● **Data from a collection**
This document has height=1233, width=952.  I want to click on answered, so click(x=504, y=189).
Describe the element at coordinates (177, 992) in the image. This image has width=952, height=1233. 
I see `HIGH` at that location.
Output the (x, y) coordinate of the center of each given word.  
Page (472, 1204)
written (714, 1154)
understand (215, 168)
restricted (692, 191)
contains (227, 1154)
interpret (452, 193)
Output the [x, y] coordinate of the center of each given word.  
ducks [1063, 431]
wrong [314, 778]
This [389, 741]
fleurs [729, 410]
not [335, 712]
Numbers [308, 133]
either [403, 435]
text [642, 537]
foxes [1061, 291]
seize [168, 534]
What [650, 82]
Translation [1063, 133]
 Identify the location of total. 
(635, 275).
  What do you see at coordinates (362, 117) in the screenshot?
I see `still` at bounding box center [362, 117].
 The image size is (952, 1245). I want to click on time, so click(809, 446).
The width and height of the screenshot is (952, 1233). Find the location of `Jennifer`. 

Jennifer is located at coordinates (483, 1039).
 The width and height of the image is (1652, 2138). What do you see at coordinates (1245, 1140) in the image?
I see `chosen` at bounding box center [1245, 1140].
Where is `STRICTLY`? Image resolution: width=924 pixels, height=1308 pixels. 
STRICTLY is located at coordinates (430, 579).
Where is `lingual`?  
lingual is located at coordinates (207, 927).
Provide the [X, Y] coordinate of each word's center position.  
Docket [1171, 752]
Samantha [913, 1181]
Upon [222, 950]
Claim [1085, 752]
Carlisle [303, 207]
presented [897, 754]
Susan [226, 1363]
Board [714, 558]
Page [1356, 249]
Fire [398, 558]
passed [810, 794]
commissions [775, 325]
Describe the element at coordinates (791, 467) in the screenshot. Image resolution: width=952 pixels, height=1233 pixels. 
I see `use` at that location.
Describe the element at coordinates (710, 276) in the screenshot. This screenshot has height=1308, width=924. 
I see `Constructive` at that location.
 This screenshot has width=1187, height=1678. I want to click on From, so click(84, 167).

● **Task to complete**
Please rewrite the data above, swapping "Describe the element" for "Identify the element" everywhere it occurs and leaving everything else as it is.

● **Exercise response**
This document has height=1233, width=952.  I want to click on answered, so click(x=504, y=189).
Identify the element at coordinates (177, 992) in the image. This image has width=952, height=1233. 
I see `HIGH` at that location.
Output the (x, y) coordinate of the center of each given word.  
Page (472, 1204)
written (714, 1154)
understand (215, 168)
restricted (692, 191)
contains (227, 1154)
interpret (452, 193)
Output the [x, y] coordinate of the center of each given word.  
ducks [1063, 431]
wrong [314, 778]
This [389, 741]
fleurs [729, 410]
not [335, 712]
Numbers [308, 133]
either [403, 435]
text [642, 537]
foxes [1061, 291]
seize [168, 534]
What [650, 82]
Translation [1063, 133]
 Identify the location of total. 
(635, 275).
  What do you see at coordinates (362, 117) in the screenshot?
I see `still` at bounding box center [362, 117].
 The image size is (952, 1245). I want to click on time, so click(809, 446).
The width and height of the screenshot is (952, 1233). Find the location of `Jennifer`. 

Jennifer is located at coordinates (483, 1039).
 The width and height of the image is (1652, 2138). What do you see at coordinates (1245, 1140) in the image?
I see `chosen` at bounding box center [1245, 1140].
Where is `STRICTLY`? Image resolution: width=924 pixels, height=1308 pixels. 
STRICTLY is located at coordinates (430, 579).
Where is `lingual`?  
lingual is located at coordinates (207, 927).
Provide the [X, Y] coordinate of each word's center position.  
Docket [1171, 752]
Samantha [913, 1181]
Upon [222, 950]
Claim [1085, 752]
Carlisle [303, 207]
presented [897, 754]
Susan [226, 1363]
Board [714, 558]
Page [1356, 249]
Fire [398, 558]
passed [810, 794]
commissions [775, 325]
Identify the element at coordinates (791, 467) in the screenshot. Image resolution: width=952 pixels, height=1233 pixels. 
I see `use` at that location.
Identify the element at coordinates (710, 276) in the screenshot. This screenshot has height=1308, width=924. 
I see `Constructive` at that location.
 This screenshot has width=1187, height=1678. I want to click on From, so click(84, 167).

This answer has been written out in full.